Wednesday, May 12th, 2010

Via Bad at Sports,

Woodhull Hospital in Brooklyn is letting artists of all stripes pay for their medical bills by trading “credits” they earn by donating their skills & time to patients in recovery. The program called “Artist Access”  was born last year, when Dr. Edward Fishkin, Medical Director of Brooklyn’s Woodhull Medical and Mental Health Center, met Laura Colby a former dancer turned performing arts agent.

The Artist Access program allows artists to provide interactive art programs for patients in exchange for health care credits. The  credits are deposited in the artist’s personal account, 40 credits for each hour of work which equates to about 40$ [sic] an hour and can be used to cover sliding scale fees in Woodhull’s HHC Options program.

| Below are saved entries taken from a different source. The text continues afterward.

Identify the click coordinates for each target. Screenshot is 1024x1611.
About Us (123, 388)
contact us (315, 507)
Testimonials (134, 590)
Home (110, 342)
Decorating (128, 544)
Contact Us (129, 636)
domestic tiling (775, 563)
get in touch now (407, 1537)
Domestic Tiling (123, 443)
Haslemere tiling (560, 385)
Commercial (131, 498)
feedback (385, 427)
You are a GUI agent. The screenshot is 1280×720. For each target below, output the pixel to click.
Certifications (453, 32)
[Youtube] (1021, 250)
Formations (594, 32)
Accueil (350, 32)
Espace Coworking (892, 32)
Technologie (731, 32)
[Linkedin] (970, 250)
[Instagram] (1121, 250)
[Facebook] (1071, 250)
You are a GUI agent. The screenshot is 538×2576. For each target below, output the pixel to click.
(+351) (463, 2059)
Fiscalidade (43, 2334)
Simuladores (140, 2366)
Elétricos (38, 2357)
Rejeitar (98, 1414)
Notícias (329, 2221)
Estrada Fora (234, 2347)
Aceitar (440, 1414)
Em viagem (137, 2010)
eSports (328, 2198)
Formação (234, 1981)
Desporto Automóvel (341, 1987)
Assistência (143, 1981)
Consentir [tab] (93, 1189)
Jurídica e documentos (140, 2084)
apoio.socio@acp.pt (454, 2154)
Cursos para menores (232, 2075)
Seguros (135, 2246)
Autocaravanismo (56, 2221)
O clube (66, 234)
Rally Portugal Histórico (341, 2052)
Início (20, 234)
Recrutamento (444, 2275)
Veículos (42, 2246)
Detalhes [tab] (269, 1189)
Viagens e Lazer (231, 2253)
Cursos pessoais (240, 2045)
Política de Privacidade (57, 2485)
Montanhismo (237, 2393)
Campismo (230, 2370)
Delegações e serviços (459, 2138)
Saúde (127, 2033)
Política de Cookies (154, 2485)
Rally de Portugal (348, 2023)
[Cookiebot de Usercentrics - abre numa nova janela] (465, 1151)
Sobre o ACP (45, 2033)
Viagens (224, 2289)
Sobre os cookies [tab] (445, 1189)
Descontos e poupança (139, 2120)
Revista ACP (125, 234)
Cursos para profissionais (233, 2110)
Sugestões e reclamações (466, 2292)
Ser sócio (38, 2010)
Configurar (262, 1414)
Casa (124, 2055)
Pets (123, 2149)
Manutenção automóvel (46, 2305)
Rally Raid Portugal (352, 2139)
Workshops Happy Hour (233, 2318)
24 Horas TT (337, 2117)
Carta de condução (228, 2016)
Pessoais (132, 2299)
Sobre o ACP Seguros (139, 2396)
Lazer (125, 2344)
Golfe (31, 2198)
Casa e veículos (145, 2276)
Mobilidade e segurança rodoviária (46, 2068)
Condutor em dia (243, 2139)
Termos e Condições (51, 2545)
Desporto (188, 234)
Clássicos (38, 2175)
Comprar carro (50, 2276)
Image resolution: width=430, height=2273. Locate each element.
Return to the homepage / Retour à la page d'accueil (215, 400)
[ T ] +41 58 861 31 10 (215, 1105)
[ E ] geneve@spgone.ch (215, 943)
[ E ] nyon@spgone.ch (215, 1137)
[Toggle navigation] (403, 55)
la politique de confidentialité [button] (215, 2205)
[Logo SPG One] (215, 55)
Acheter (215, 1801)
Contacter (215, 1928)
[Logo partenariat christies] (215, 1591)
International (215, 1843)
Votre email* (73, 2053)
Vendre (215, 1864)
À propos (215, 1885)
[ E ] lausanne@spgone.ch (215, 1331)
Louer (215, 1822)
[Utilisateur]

BaS author Hudgens asserts, “[The Artist Access Program] isn’t a soulution for the masses and looks to be a buracratic ousourcing [sic] of rehabilitation entertainment & inspiration program development but it’s a brave step in the right direction…” I cannot say I agree that this program is a mere bureaucratic solution in avoidance of regular rehab entertainment expenses, but I do think it is a creative solution to the perennial problem of obtaining adequate health care for artists who do not make enough money on their own to purchase health insurance or who do not wish to get a day job just to obtain insurance.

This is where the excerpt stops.